▸ **TÂCHES DEMANDÉES**:
a: Relevez tous les personnages de la pièce désignés par leur prénom dans le passage sur Le Retour au désert.
b: Poursuivez le passage sur Le Retour au désert à partir de sa dernière phrase.

▸ **PASSAGE FOURNI**:
- - - - - - -
Le titre, Le Retour au désert, annonce donc d’abord un programme narratif.
Mathilde quitte ce qui fut peut-être le désert algérien pour revenir dans le désert
lorrain, dans le désert d’un pays, d’une province, d’une ville et d’une famille
auxquels elle s’était insoumise et qu’elle avait littéralement désertés. Ces questions majeures que posa la guerre d’Algérie, celles de l’insoumission et de la
désertion, ne sont évoquées qu’indirectement, on l’a vu, par une pièce qui ne se
situe pas au Maghreb et ne s’intéresse ni aux manifestes ni aux valises. En outre, aucun personnage ne peut être considéré comme la voix de Koltès. Le Retour au désert aborde la guerre soit de loin, du côté de personnages peu concernés par l’Histoire, soit à rebours, du côté de personnages impliqués dans le nationalisme extrême et terroriste. Celle qui pour Koltès aurait été la bonne désertion n’est évoquée qu’en creux, par celle qui a pu paraître la trahison, le fricotage avec les Allemands pendant la Seconde Guerre Mondiale. Aucun personnage de la pièce n’est ouvertement et délibérément sympathique. Aucun ne
force à l’identification et n’autorise une résolution cathartique. Mathilde profite des Allemands, puis des Algériens et enfin de son frère. Adrien profite de la
condamnation de sa sœur et de l’héritage familial, et assure les liens du grand
patronat à l’institution républicaine dans le cadre de l’O.A.S. Tous les autres
personnages sont secondaires et presque insignifiants. Seule Fatima, peut-être,
suscite affection, complicité et compassion. Qu’elle accouche de deux enfants
noirs, « tout noirs, et le cheveu crépus » (86), au grand désespoir de la maisonnée, dans une ultime rocambole de la pièce, on sent ici tout l’humour et toute la
douceur de Koltès dont je parlais plus haut.
- - - - - - -
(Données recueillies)

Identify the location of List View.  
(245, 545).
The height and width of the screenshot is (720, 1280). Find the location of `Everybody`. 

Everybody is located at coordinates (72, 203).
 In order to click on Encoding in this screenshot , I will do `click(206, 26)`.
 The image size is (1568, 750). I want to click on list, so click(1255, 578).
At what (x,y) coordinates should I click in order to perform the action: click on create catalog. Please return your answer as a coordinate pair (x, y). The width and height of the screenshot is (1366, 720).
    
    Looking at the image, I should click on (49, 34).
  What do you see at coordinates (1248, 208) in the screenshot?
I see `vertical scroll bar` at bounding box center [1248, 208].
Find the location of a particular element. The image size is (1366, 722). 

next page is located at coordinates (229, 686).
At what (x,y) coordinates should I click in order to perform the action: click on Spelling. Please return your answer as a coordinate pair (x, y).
- - - - - - -
▸ **RÉPONSES PAR TÂCHE**:
a: Mathilde, Adrien, Fatima

b:
Le programme narratif annoncé par le titre prend donc, par les paramètres de
l’action et par leur orientation, un sens historique. Mais le titre accomplit également un programme autobiographique. L’onomastique fournit ici des indices
extrêmement lisibles. Koltès n’a pas inventé les noms des trois membres de
l’O.A.S. : Plantières, Borny et Sablon, ce sont trois quartiers de la ville natale
de Koltès, Metz, située, comme l’indiquait plus vaguement la première didascalie du texte, « à l’est de la France ». L’O.A.S. se trouve ainsi littéralement implantée. D’autant qu’il faut rappeler que Mathilde, Édouard et Fatima ne sont
pas revenus seuls d’Alger. Son nom ne figure pas dans la pièce, mais c’est bien
son ombre qui plane sur elle : Jacques Massu, l’ex-putschiste de 1958, démis en
janvier 1960 de son poste de commandant du corps d’armée d’Alger, est nommé l’année suivante gouverneur militaire de Metz, où le « général des parachutistes » semble bien responsable des exactions anti-arabes 3 . Ces exactions, ce
3. En janvier 1961, le général Massu est nommé gouverneur militaire de Metz et commandant de la sixième région militaire française. L’O.A.S. est créée le mois suivant.